Aşıların Varyantlara Etkisi
Bilimsel çalışmalara göre mevcut aşıların İngiltere varyantı karşısında etkinliklerini kaybettiğine dair herhangi bir bulgu bulunmamaktadır. Ülkemizde kullanılan Pfizer/Biontech ve Sinovac aşılarının İngiltere varyantına karşı da etkili olduğu bildirilmiştir.
Ancak, Brezilya ve Güney Afrika varyantları üzerine yapılan araştırmalarda, varyantların aşıların etkinliğini olumsuz yönde etkilediği saptanmıştır. Yapılan bazı çalışmalarda, diğer aşı türlerinden farklı olarak inaktive aşıların (ülkemizde kullanılan Sinovac gibi) Güney Afrika varyantına karşı da etkili olduğu bildirilmiştir. İnaktive aşıların içeriğinde virüs partikülünün tamamının bulunması nedeniyle, S proteinine ilave olarak virüsün diğer yapısal unsurlarına karşı da antikorlar oluşabilmektedir. Virüsün farklı yapılarına karşı oluşan bu antikorların varyanta karşı koruma sağladığı tahmin edilmektedir.

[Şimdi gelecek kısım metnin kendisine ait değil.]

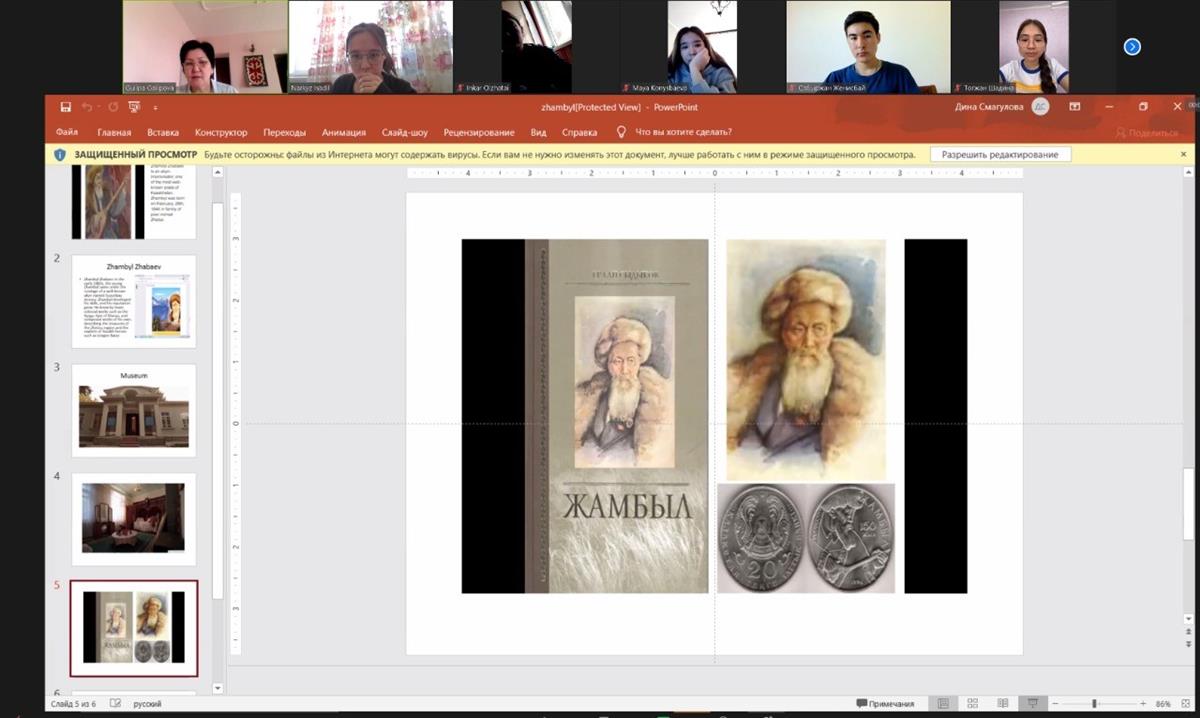Click the Undo arrow icon

pyautogui.click(x=87, y=107)
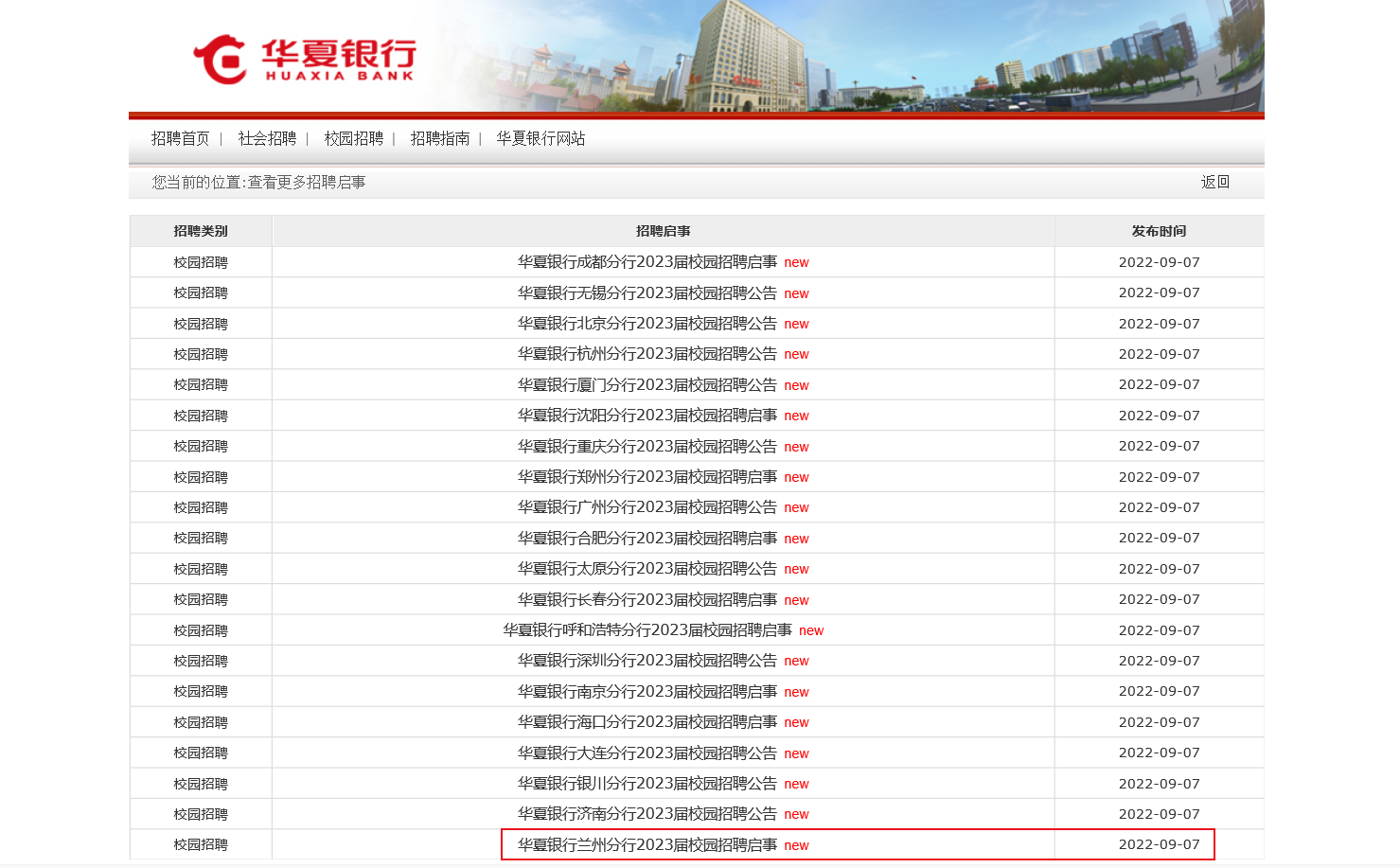
Task: Click the Huaxia Bank logo
Action: tap(304, 60)
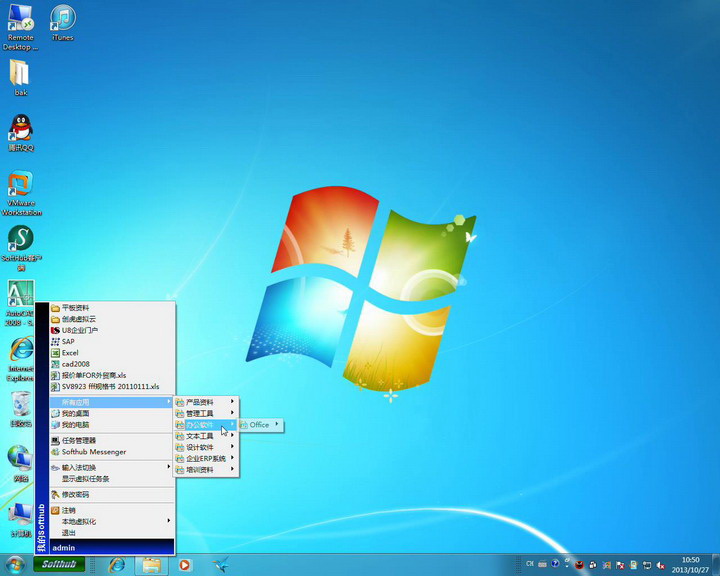This screenshot has height=576, width=720.
Task: Expand the 所有应用 submenu
Action: (x=110, y=402)
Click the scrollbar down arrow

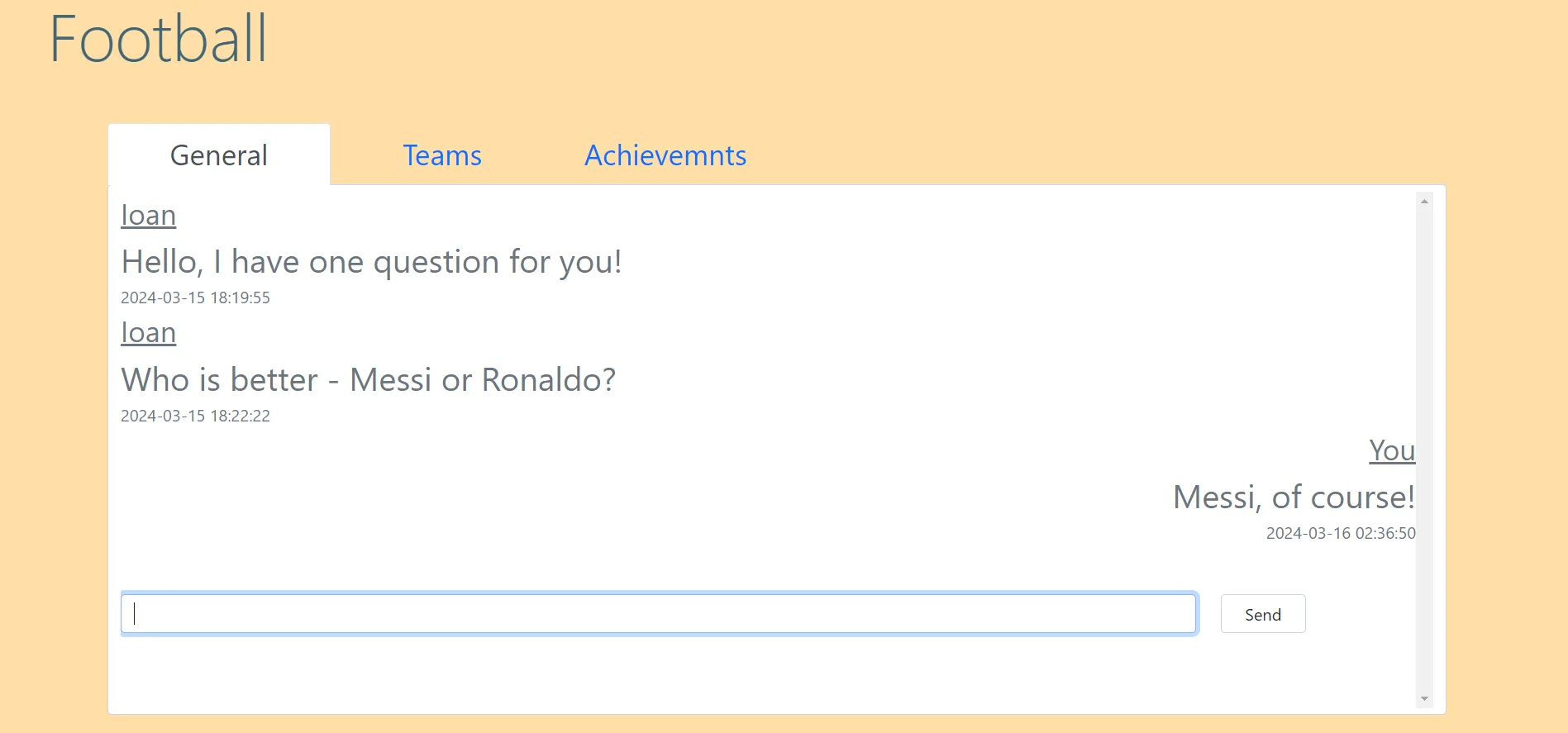click(x=1424, y=699)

Butantan Enstitüsü, ülkemizde yaygın kullanılan Sinovac aşısının Afrika varyantına karşı etkili olduğunu, ancak aşının Brezilya varyantı üzerindeki etkisinin test aşamasında olduğunu açıklamıştır.
Öte yandan, AstraZeneca aşısının Afrika varyantı karşısında sınırlı etkiye sahip olduğu, mRNA aşılarından Pfizer’ın etkinliğinin üçte iki oranında azaldığı, Moderna’nın ise antikor üretim oranında altı kat düşüş gözlendiği, Johnson & Johnson ve Novavax aşılarının etkinliklerinde de ciddi düşüş yaşandığı bildirilmektedir.
Mevcut aşılar grip aşısında olduğu gibi değişen varyantlara göre yeniden düzenlenip virüse karşı daha etkili hale getirilebilmektedir. Özellikle, mRNA teknolojisi ile elde edilen aşıların diğer aşılara göre daha hızlı bir şekilde varyanta uyumlu hale getirilebileceği tahmin edilmektedir. Son günlerde ülkemizde görülen yerel vakalardaki artışın İngiltere varyantı ile ilişkili olduğu saptanmıştır. Gerek SARS CoV-2 orijinal virüsten gerekse bulaşma özelliği daha yüksek olduğu tahmin edilen İngiliz varyantından korunabilmek için maske, hijyen ve mesafe kurallarına dikkat etmemiz gerekmektedir. Zorunlu olmadıkça kapalı ve kalabalık ortamlardan uzak durmalı, bu gibi ortamlarda bulunulması kaçınılmaz ise çift maske kullanımına özen gösterilmeli ve tedbirlere daha sıkı uymalıyız. Aşılamanın getirdiği destek, kurallara uyum kapasitesi ve toplumumuzun sağduyusu ile bu günleri aşacağımızı ümit ediyorum. Sağlıkla kalın.”